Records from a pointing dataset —
..............................

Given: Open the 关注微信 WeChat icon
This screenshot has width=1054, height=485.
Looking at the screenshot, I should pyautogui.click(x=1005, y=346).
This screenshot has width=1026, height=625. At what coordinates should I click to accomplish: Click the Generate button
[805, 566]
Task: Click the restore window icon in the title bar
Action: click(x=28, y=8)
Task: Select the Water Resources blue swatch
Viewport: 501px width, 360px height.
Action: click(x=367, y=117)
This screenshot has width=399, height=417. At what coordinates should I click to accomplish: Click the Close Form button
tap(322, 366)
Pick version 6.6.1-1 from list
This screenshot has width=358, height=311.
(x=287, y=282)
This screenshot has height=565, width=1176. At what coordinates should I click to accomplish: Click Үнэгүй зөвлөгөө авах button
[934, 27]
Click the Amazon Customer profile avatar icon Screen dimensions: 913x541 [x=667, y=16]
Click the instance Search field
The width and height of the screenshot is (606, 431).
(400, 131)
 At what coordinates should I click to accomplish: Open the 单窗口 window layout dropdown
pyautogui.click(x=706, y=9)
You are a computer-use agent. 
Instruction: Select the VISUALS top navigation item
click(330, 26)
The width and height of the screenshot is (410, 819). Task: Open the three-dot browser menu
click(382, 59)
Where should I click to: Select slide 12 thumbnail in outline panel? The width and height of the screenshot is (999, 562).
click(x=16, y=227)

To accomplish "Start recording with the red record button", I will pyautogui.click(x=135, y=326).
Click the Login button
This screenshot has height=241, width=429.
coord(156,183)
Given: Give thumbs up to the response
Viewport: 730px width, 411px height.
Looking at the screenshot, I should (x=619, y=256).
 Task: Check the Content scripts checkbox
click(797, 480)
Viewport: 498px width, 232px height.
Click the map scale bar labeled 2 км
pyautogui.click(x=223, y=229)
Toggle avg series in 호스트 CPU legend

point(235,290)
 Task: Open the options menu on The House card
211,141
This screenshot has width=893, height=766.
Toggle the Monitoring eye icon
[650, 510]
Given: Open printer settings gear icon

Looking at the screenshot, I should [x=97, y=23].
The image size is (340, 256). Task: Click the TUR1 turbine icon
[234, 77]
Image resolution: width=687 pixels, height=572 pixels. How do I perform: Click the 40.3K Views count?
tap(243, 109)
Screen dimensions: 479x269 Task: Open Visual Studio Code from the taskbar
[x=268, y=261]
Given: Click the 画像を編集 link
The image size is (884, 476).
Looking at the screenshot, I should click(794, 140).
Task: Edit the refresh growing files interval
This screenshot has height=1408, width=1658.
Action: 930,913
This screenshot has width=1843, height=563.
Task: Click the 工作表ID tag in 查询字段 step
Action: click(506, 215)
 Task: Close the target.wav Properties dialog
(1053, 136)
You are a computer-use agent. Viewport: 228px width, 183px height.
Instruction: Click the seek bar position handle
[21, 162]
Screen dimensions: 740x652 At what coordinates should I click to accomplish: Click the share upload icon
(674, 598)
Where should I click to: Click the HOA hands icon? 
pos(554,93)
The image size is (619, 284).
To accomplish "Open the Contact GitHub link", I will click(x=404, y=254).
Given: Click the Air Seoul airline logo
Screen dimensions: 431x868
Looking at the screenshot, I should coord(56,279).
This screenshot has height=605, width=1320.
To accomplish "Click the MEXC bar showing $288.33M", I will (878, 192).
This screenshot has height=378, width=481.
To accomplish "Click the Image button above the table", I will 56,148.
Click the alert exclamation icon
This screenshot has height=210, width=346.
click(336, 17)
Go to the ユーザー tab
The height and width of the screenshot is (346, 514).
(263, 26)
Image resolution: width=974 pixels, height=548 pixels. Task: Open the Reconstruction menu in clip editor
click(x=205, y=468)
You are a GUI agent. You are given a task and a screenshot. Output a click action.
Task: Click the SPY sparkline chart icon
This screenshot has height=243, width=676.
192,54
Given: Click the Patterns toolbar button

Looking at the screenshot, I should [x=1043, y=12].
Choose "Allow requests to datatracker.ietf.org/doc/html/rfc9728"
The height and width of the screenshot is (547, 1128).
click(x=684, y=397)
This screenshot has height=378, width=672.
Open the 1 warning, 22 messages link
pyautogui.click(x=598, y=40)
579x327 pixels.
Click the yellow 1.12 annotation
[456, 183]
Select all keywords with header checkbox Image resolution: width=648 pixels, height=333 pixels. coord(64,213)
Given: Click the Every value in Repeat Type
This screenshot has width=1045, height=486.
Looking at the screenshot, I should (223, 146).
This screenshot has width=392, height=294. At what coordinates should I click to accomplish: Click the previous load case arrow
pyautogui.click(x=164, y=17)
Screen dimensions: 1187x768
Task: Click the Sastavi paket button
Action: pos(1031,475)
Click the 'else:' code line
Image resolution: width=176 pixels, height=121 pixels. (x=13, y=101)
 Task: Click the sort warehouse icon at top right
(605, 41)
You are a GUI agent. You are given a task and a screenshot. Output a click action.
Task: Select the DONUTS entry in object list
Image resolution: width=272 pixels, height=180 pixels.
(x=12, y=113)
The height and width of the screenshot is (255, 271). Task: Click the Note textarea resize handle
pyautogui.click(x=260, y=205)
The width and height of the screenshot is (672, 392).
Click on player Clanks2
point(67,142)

..............................

What you are asked to do — Copy the items above word for word, from the first line through the line containing "click(797, 480)".

The result —
Given: Open the 关注微信 WeChat icon
This screenshot has width=1054, height=485.
Looking at the screenshot, I should pyautogui.click(x=1005, y=346).
This screenshot has width=1026, height=625. At what coordinates should I click to accomplish: Click the Generate button
[805, 566]
Task: Click the restore window icon in the title bar
Action: click(x=28, y=8)
Task: Select the Water Resources blue swatch
Viewport: 501px width, 360px height.
Action: click(x=367, y=117)
This screenshot has width=399, height=417. At what coordinates should I click to accomplish: Click the Close Form button
tap(322, 366)
Pick version 6.6.1-1 from list
This screenshot has width=358, height=311.
(x=287, y=282)
This screenshot has height=565, width=1176. At what coordinates should I click to accomplish: Click Үнэгүй зөвлөгөө авах button
[934, 27]
Click the Amazon Customer profile avatar icon Screen dimensions: 913x541 [x=667, y=16]
Click the instance Search field
The width and height of the screenshot is (606, 431).
(400, 131)
 At what coordinates should I click to accomplish: Open the 单窗口 window layout dropdown
pyautogui.click(x=706, y=9)
You are a computer-use agent. 
Instruction: Select the VISUALS top navigation item
click(330, 26)
The width and height of the screenshot is (410, 819). Task: Open the three-dot browser menu
click(382, 59)
Where should I click to: Select slide 12 thumbnail in outline panel? The width and height of the screenshot is (999, 562).
click(x=16, y=227)

To accomplish "Start recording with the red record button", I will pyautogui.click(x=135, y=326).
Click the Login button
This screenshot has height=241, width=429.
coord(156,183)
Given: Give thumbs up to the response
Viewport: 730px width, 411px height.
Looking at the screenshot, I should (x=619, y=256).
 Task: Check the Content scripts checkbox
click(797, 480)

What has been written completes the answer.